Mis tíos vivían en el edificio de enfrente y de vez en cuando mi madre iba a tomarse el café con ellos. Allí escuchaba las cosas que decía mi madre. Casi nunca eran buenas. Decía que mi padre solo pedía horas extra para evadirse de nuestras vidas. Para olvidar que su vida había tomado una cuesta abajo imposible de retomar.
Mi tía Asun siempre le daba la razón y le proponía planes para salir de mi casa. Pero mi madre me señalaba y se quedaba cabizbaja, con los ojos fijos y empañados en la taza del café.
Pensaban que no escuchaba, que estaba demasiado entretenido jugando a las construcciones con mi prima Paz, pero siempre estaba atento a sus palabras.

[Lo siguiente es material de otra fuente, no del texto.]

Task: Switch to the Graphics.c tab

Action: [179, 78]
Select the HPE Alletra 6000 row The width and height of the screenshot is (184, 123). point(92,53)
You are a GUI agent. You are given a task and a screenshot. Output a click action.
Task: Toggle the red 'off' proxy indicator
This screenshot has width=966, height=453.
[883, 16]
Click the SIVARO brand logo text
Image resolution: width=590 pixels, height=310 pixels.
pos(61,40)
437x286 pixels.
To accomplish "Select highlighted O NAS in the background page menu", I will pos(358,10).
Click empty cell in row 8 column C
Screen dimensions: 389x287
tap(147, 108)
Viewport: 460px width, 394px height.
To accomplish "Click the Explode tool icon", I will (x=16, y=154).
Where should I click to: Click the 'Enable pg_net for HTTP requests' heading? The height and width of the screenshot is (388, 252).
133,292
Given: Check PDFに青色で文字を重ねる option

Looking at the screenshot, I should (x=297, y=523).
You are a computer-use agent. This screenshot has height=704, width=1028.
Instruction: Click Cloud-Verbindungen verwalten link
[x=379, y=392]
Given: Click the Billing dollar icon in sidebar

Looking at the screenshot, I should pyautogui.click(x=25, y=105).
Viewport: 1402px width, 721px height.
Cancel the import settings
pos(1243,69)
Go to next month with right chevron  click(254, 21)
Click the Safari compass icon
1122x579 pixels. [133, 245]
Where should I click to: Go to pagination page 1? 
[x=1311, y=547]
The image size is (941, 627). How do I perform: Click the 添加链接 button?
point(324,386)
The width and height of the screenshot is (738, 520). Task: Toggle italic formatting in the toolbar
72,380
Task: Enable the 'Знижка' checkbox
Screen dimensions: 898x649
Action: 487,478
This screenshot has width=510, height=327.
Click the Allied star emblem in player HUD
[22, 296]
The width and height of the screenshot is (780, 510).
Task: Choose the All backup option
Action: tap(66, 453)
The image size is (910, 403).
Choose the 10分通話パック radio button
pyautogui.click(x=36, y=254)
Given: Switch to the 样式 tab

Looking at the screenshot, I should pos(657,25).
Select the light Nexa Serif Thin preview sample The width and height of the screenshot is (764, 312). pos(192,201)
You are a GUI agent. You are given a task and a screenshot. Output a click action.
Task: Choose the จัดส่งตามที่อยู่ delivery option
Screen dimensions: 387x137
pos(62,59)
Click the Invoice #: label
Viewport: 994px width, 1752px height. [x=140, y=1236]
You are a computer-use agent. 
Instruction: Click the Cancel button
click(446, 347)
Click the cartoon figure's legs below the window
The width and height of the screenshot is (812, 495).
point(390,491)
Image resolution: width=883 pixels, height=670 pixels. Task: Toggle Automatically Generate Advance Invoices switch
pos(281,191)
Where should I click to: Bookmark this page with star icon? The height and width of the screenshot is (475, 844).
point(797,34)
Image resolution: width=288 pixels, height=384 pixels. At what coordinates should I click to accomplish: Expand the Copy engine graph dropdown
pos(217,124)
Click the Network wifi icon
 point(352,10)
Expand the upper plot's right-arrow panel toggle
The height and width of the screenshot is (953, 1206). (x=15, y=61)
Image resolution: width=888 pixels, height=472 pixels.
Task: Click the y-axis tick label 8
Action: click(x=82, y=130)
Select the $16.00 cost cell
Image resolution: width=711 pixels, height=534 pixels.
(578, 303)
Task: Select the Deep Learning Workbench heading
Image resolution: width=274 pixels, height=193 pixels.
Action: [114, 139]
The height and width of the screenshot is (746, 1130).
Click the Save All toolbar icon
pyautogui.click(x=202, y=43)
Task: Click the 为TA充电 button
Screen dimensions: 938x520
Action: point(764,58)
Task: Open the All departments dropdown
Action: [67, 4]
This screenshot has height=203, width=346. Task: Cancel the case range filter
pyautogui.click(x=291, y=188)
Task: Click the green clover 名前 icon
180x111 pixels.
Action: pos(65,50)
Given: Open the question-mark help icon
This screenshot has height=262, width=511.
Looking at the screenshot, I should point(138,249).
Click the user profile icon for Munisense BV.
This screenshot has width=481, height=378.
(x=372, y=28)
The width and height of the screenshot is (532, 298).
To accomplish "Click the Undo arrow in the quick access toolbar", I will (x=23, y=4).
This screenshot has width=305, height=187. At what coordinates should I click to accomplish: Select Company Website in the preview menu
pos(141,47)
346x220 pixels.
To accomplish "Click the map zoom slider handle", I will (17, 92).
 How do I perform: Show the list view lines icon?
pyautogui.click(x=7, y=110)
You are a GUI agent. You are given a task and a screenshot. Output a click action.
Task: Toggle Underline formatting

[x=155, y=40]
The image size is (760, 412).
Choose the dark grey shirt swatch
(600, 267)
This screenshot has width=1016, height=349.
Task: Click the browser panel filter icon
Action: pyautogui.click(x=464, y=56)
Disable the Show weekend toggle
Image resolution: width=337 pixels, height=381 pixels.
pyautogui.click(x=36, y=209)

Y siempre odié cada una de ellas.

La tarde que conocí a Bruma los charcos del camino me proporcionaron un entretenimiento mayúsculo. Mi madre y yo llegamos a la urbanización empapados. Tras teclear el código de la puerta, entramos y nos dirigimos a toda prisa hacia el edificio 3. Mi urbanización estaba formada por seis edificios de cinco plantas cada uno, confrontados entre sí. Una valla de unos cuatro metros de alto rodeaba las seis estructuras, un aparcamiento y un parque de tierra con un par de viejos y oxidados columpios que, según mi padre, habían traido del centro de Madrid. A mitad de camino ví a mi mejor amigo, Jacobo, que estaba saltando con su botas ortopédicas en un charco mientras perseguía al tonto de su hermano, Fran.
Le dije a mi madre que me quería quedar con ellos y jugar un rato en los charcos. Sin ni siquiera mirarme, ella se soltó de mi mano y continuó su camino (...).